Stored items from a collection
════════

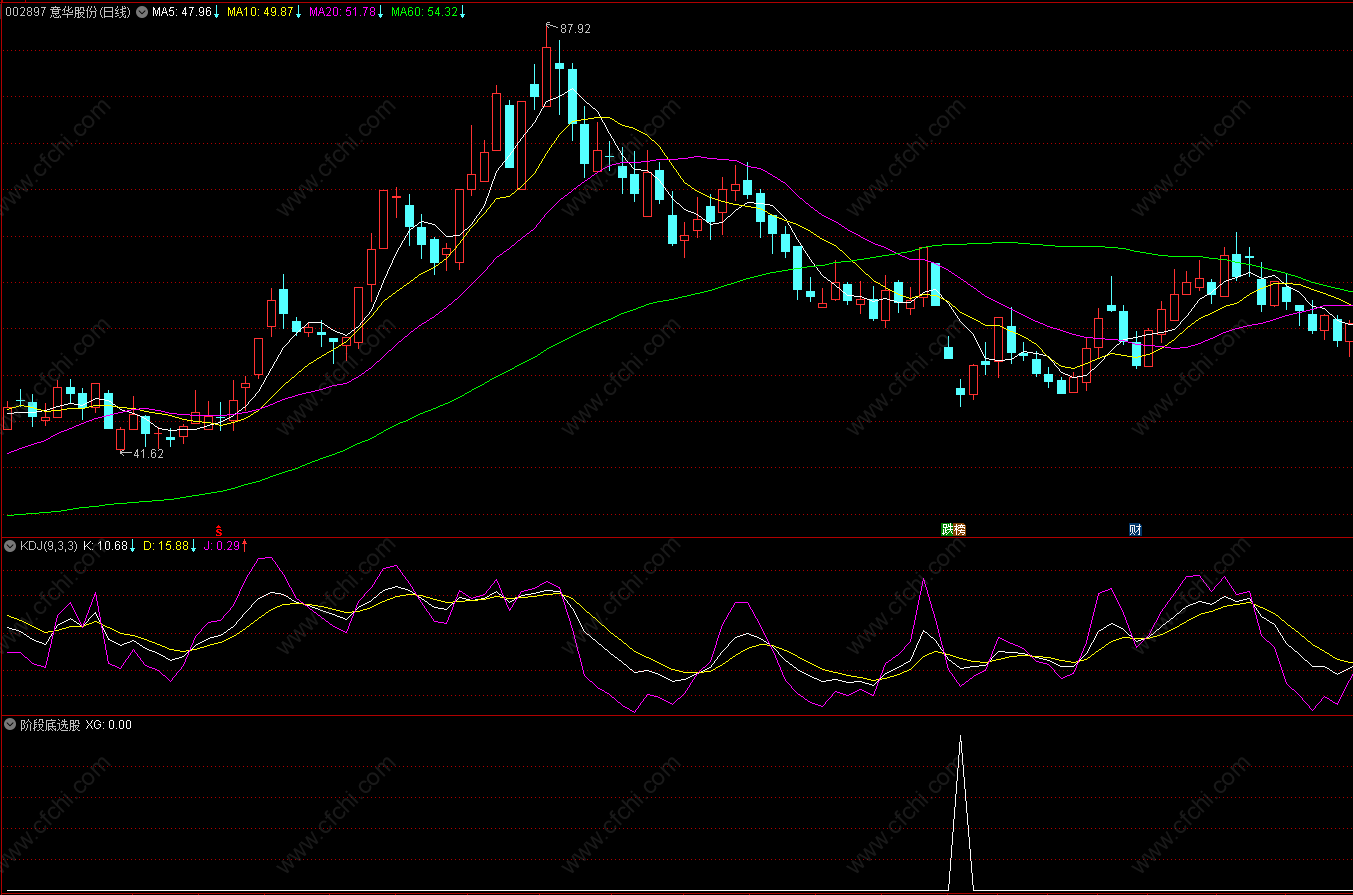This screenshot has height=895, width=1353.
Task: Click the red up arrow beside J value
Action: point(244,546)
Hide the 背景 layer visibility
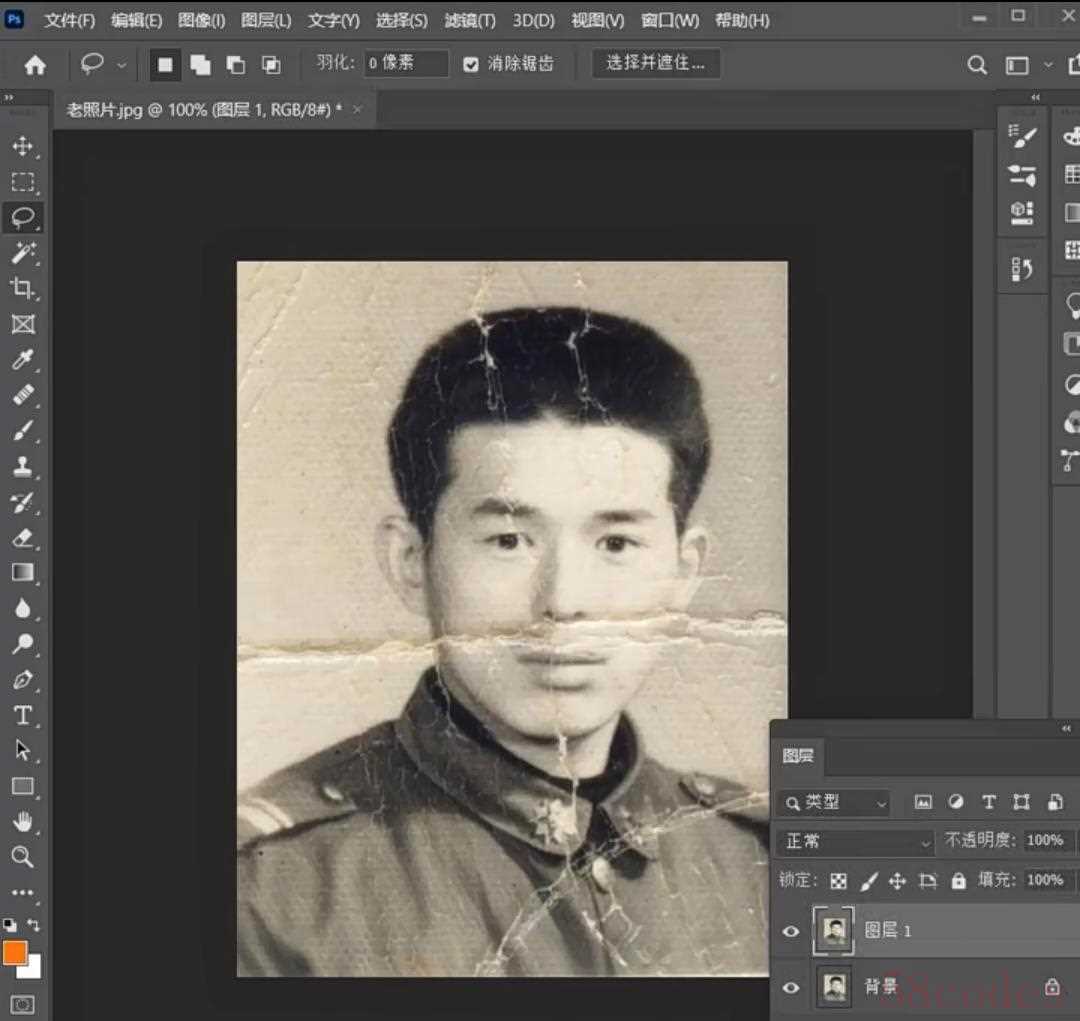The height and width of the screenshot is (1021, 1080). click(x=791, y=988)
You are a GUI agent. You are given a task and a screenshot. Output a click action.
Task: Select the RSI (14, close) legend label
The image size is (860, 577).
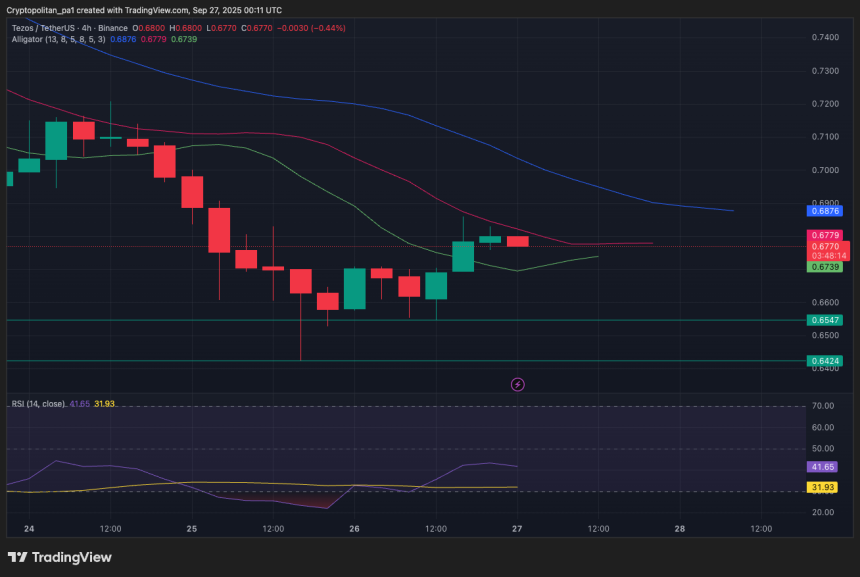tap(38, 404)
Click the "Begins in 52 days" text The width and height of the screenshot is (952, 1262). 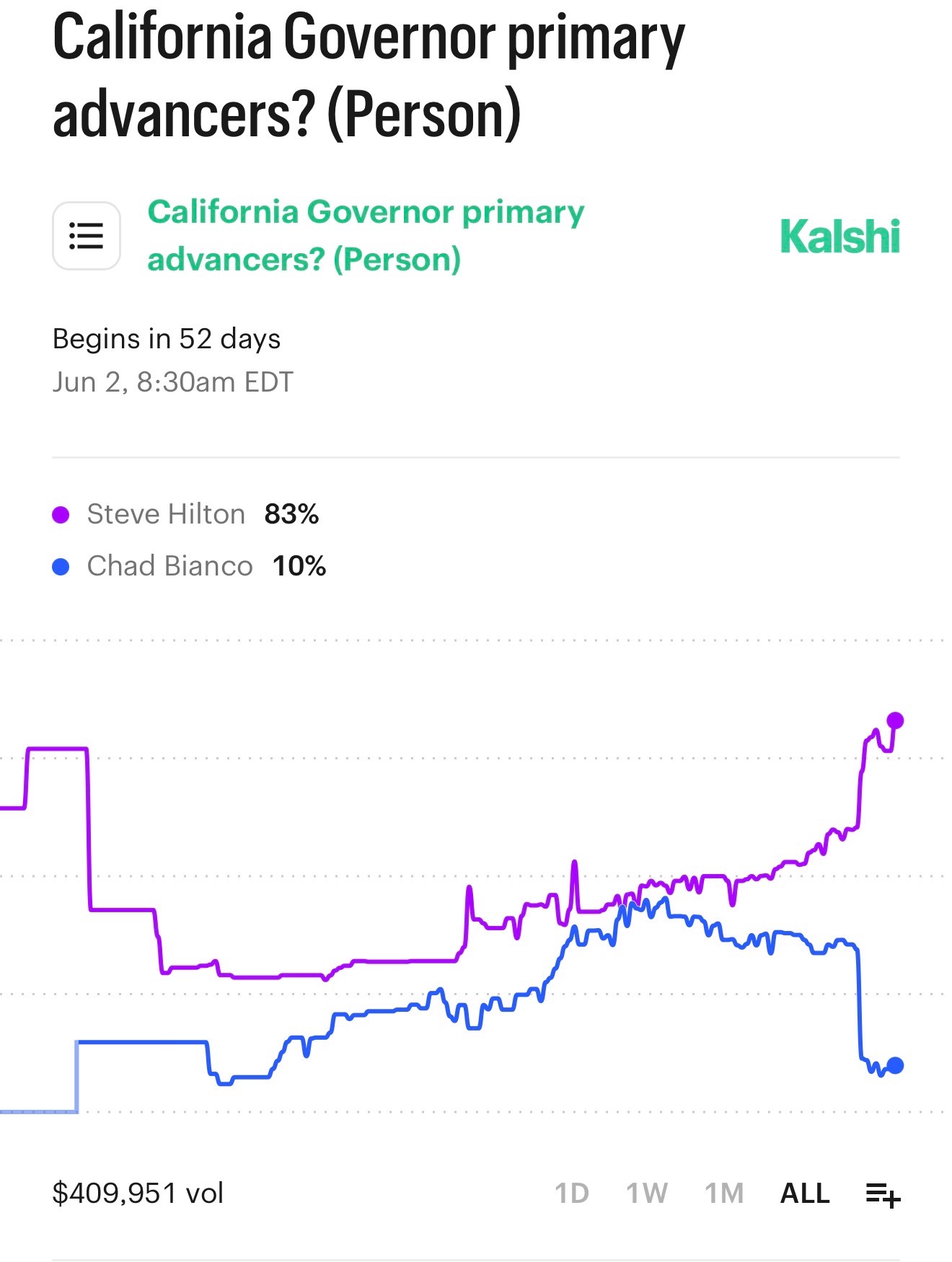(x=167, y=338)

════════

Directions for this task
In the entries above, find the line with "Hide the 背景 layer visibility" and the line with "Task: Select the RSI (14, close) legend label". Write out exactly those two lines and every line between them, pictures excluded.

Result of this exercise
Hide the 背景 layer visibility
The height and width of the screenshot is (1021, 1080). click(x=791, y=988)
You are a GUI agent. You are given a task and a screenshot. Output a click action.
Task: Select the RSI (14, close) legend label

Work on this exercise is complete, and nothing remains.